原文:
____________

この三首の歌の背景を、「万葉集」は左注にこう書いている

[126左注]
大伴田主、字を仲郎といふ。容姿佳艶、風流秀絶、見る人聞く者嘆息せずといふことなし。時に石川女郎といふひと有り。みづから双栖の感を成し、つねに独守の難を悲しぶ。意に書を寄せむと欲へども良信に逢はず。ここに方便を作して賤しき嫗に似せ、おのれ堝子を提げて寝の側に到り、哽音蹢足し戸を叩きて諮りて曰はく、「東隣の貧しき女、火を取らむとして来る」といふ。ここに、仲郎、暗き裏に冒隠の形を識らず、慮の外に拘接の計に堪へず。念のまにまに火を取り、跡に就きて帰り去らしむ。明けて後に、老女、すでに自媒の愧づべきことを恥ぢ、また心契の果らぬことを恨む。よりて、この歌を作りて謔戯を贈る。

《大意》
石川女郎は、誰もが憧れるほどの容姿の持ち主である、田主に一目惚れをする
何とか近づきたい、と思いながらも、なかなか良いつてもなく、恋文さえ届けられない
そこで一計を案じ、みすぼらしい老婆になりすまし、自ら土鍋を提げて、田主の寝所のそばにやってきた
老婆の声色を使い、さらには足をふらつかせ、戸を叩いて案内を乞う
「東隣の貧しい女が、火種を頂こうと思ってやって参りました」と
田主は、真っ暗なのでその変装に気付かず、また思いがけないことでもあったので、女の計略にも気付かなかった
彼は、女の望むように火を取らせ、そのまま女を帰らせた
翌日女は、「仲人」なしに厚かましく押しかけて行ったことがきまり悪く、また想いを果たせなかったことを恨む
そこでこの歌を作って戯れ事に贈った
 
[128左注]
右は、仲郎の足疾に依りて、この歌を贈りて問い訊へるぞ。

《大意》
右は、中郎(仲郎)が足の病気なので、この歌を贈って見舞ったもの


「126左注」については、宋玉の「登徒子好色賦」(『文撰』巻第十九) や「美人賦」などの賦から暗示を得て作ったと思われる虚構性の強い内容、と現代叢書では解釈されている

こうした漢文学に精通する者なればこその掛け合いは、それを撰した者の知性を伺えるし、またその内容においても、
「126歌」で、『あなたは風流人だと聞いていたが、私を泊めもしないで帰した、間抜けな風流人』と罵るのは、
一見、「老婆」に変装した意味はなんであったのかさえ見逃してしまうのだが、次歌「127」の田主の返歌の深い歌に、納得させられる

この「左注」がなければ、この三首は男女間の俗っぽい掛け合いに終ってしまう
「127歌」の通説での歌意は、『風流人で、やはり私はあったのだ 泊めないで帰した私こそ、真の風流人だったのだ』とされるが、「左注」があるのとないのでは、まったく意味が違ってくる

女の誘惑にも負けない私を「風流人」だと自負する田主ではなく、
田主の「風流」雅観が、俗に染まらず、高邁な生き方を貫くことを自覚していた、そのことを思わせる、とされるが、
この「左注」で私が感じたのは、「やっぱり田主も俗な男だった」と、石川老女が気付いたことだ
田主の返歌は、石川老女が「戯れ事」に贈った歌への返し
その時点で、老女は田主の実情を悟っていた
さらに返歌によって、いっそうその意を強めたのだろう

それが「128歌」の憐れみ、あるいは皮肉にも似た歌になる
『私が聞いた噂どおりの人です 葦の穂先みたいに、力ない足のあなた お大事になさってください』

____________

[対象位置の一覧]
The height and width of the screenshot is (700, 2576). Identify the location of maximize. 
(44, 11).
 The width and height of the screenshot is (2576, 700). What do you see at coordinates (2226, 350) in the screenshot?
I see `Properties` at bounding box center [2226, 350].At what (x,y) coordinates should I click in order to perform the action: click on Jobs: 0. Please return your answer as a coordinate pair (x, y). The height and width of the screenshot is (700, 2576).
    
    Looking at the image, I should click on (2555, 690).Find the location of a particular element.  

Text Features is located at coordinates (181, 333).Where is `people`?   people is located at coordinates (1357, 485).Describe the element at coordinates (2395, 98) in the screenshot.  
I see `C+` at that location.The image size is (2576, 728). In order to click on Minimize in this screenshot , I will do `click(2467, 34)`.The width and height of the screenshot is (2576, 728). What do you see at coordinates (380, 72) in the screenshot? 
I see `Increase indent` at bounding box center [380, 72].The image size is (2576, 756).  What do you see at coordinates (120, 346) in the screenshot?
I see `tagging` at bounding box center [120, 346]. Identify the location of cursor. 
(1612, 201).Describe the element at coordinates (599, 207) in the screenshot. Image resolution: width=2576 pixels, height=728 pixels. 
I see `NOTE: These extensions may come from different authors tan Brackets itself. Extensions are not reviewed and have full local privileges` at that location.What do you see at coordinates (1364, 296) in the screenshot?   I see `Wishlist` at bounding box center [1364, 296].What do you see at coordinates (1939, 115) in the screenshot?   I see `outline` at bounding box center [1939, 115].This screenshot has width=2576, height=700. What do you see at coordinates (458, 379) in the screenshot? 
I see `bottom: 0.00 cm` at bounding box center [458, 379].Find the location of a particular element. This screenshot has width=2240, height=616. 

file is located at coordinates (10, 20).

____________

作業指示:
1 > 万葉集の左注に関する文章によれば、石川女郎は田主の寝所を訪れる際に何になりすましましたか。
2 > 万葉集の左注に関する文章のうち、「この三首の歌の背景を、「万葉集」は左注にこう書いている」で始まり「恨む。よりて、この歌を作りて謔戯を贈る。」で終わる部分を、一字も変えずに書き写してください。
3 > 万葉集の左注に関する文章を、示されている最後の文に続けて書き進めてください。
上記の一覧は、本件とは関係がありません。

順次出力:
1 > みすぼらしい老婆になりすましました。

2 >
この三首の歌の背景を、「万葉集」は左注にこう書いている

[126左注]
大伴田主、字を仲郎といふ。容姿佳艶、風流秀絶、見る人聞く者嘆息せずといふことなし。時に石川女郎といふひと有り。みづから双栖の感を成し、つねに独守の難を悲しぶ。意に書を寄せむと欲へども良信に逢はず。ここに方便を作して賤しき嫗に似せ、おのれ堝子を提げて寝の側に到り、哽音蹢足し戸を叩きて諮りて曰はく、「東隣の貧しき女、火を取らむとして来る」といふ。ここに、仲郎、暗き裏に冒隠の形を識らず、慮の外に拘接の計に堪へず。念のまにまに火を取り、跡に就きて帰り去らしむ。明けて後に、老女、すでに自媒の愧づべきことを恥ぢ、また心契の果らぬことを恨む。よりて、この歌を作りて謔戯を贈る。

3 >
この三首が、いやこのような歌は、「万葉集」にも結構収載されている
歌そのものを読むのではなく、その歌の一つのエピソードを漢文学による知識を披露させんがためのように...
敢えて言えば、その知識を見せたいがための「詠歌」、まさに創作の虚構性を成している

後の「天平八年遣新羅使歌群」の手法にも、通じるものだと私は感じ始めている

目の前の家持は、この三首を旅人と憶良の共作ではないか、という
家持存命中には、「万葉集」の最終的な編纂は成されていない
この三首が、収載されていることを、編纂時の「左注」とともに、家持は知ってる

「家持さん、この三首のこと、どうしてそう思われるのですか? 父上からお聞きになったとは思えないし...」

家持は、ゆっくり銀閣寺の境内らしき路を歩き、時折目の前に垂れる葉に手を遣りながら、私にはかすかに微笑んでいるように見えるその顔を、私に向けた

「あの歌の『風流観』とでもいうのかな、それが直感的に父と憶良を想い起させました。そして、それが『万葉集』に収載されることを知って、ますます父と憶良のことを思ったのです。父は、ことさら『風流人』などと言いません。誰が見ても、『風流人』そのものなのに、ですよ。そんなことを意識せずに気ままに何事も行えるからこそ、『風流人』なのです。だから、当時『風流士』などと持て囃された風潮をいじってみたくなったのでしょう。ただ、あの三首にその意味を解する人が、どれほどいたか...私には解りませんが...。」

「それを『万葉編纂者』たちは、解ったのですか?」

この問い掛けは、家持も意外だったように急に顔を真顔に戻した
まるで、お前には解らないのか、と問われているようにも感じた

「では、率直に訊きますが、あの歌をあなた方の時代では、どう評価されているのですか? とても秀作だと?」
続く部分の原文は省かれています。